*What needs to be done:* Restate each record exactly as it was written.

*Supplied information:*
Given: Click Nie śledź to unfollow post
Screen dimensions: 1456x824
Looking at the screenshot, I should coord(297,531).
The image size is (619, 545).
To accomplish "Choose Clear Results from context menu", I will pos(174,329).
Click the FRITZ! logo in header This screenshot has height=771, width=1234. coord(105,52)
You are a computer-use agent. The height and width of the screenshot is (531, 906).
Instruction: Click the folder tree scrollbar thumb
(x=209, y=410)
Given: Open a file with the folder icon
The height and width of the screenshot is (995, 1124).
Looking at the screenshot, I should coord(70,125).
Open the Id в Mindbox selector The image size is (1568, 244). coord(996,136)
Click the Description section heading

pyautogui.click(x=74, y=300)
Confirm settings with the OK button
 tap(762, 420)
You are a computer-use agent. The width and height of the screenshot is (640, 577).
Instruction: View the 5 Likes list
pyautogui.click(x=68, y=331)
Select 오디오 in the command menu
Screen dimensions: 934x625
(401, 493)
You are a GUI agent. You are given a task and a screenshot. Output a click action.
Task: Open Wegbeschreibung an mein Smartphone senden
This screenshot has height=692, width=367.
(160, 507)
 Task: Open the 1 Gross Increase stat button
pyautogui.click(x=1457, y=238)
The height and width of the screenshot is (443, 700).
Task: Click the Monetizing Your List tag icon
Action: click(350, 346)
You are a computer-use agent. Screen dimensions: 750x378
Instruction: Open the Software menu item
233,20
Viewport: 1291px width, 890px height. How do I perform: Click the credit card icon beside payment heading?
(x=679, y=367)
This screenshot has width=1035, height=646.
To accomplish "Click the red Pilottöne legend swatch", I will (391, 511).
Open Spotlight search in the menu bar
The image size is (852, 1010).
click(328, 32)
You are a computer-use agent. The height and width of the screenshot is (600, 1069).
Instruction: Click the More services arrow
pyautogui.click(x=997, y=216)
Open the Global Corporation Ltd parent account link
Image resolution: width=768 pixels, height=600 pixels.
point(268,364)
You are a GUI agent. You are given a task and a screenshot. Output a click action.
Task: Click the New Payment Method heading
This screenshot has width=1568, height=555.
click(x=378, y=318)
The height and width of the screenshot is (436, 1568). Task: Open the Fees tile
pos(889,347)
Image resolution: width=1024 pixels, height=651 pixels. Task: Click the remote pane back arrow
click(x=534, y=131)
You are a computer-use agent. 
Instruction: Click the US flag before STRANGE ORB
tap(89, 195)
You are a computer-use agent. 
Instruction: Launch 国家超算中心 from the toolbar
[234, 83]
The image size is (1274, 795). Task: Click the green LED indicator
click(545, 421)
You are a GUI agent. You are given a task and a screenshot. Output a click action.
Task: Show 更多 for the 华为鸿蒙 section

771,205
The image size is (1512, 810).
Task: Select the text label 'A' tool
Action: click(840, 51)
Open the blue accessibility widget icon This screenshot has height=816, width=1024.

*Result for this task:*
Given: Click Nie śledź to unfollow post
Screen dimensions: 1456x824
Looking at the screenshot, I should coord(297,531).
The image size is (619, 545).
To accomplish "Choose Clear Results from context menu", I will pos(174,329).
Click the FRITZ! logo in header This screenshot has height=771, width=1234. coord(105,52)
You are a computer-use agent. The height and width of the screenshot is (531, 906).
Instruction: Click the folder tree scrollbar thumb
(x=209, y=410)
Given: Open a file with the folder icon
The height and width of the screenshot is (995, 1124).
Looking at the screenshot, I should coord(70,125).
Open the Id в Mindbox selector The image size is (1568, 244). coord(996,136)
Click the Description section heading

pyautogui.click(x=74, y=300)
Confirm settings with the OK button
 tap(762, 420)
You are a computer-use agent. The width and height of the screenshot is (640, 577).
Instruction: View the 5 Likes list
pyautogui.click(x=68, y=331)
Select 오디오 in the command menu
Screen dimensions: 934x625
(401, 493)
You are a GUI agent. You are given a task and a screenshot. Output a click action.
Task: Open Wegbeschreibung an mein Smartphone senden
This screenshot has height=692, width=367.
(160, 507)
 Task: Open the 1 Gross Increase stat button
pyautogui.click(x=1457, y=238)
The height and width of the screenshot is (443, 700).
Task: Click the Monetizing Your List tag icon
Action: click(350, 346)
You are a computer-use agent. Screen dimensions: 750x378
Instruction: Open the Software menu item
233,20
Viewport: 1291px width, 890px height. How do I perform: Click the credit card icon beside payment heading?
(x=679, y=367)
This screenshot has width=1035, height=646.
To accomplish "Click the red Pilottöne legend swatch", I will (391, 511).
Open Spotlight search in the menu bar
The image size is (852, 1010).
click(328, 32)
You are a computer-use agent. The height and width of the screenshot is (600, 1069).
Instruction: Click the More services arrow
pyautogui.click(x=997, y=216)
Open the Global Corporation Ltd parent account link
Image resolution: width=768 pixels, height=600 pixels.
point(268,364)
You are a GUI agent. You are given a task and a screenshot. Output a click action.
Task: Click the New Payment Method heading
This screenshot has width=1568, height=555.
click(x=378, y=318)
The height and width of the screenshot is (436, 1568). Task: Open the Fees tile
pos(889,347)
Image resolution: width=1024 pixels, height=651 pixels. Task: Click the remote pane back arrow
click(x=534, y=131)
You are a computer-use agent. 
Instruction: Click the US flag before STRANGE ORB
tap(89, 195)
You are a computer-use agent. 
Instruction: Launch 国家超算中心 from the toolbar
[234, 83]
The image size is (1274, 795). Task: Click the green LED indicator
click(545, 421)
You are a GUI agent. You are given a task and a screenshot. Output a click action.
Task: Show 更多 for the 华为鸿蒙 section

771,205
The image size is (1512, 810).
Task: Select the text label 'A' tool
Action: click(840, 51)
Open the blue accessibility widget icon This screenshot has height=816, width=1024.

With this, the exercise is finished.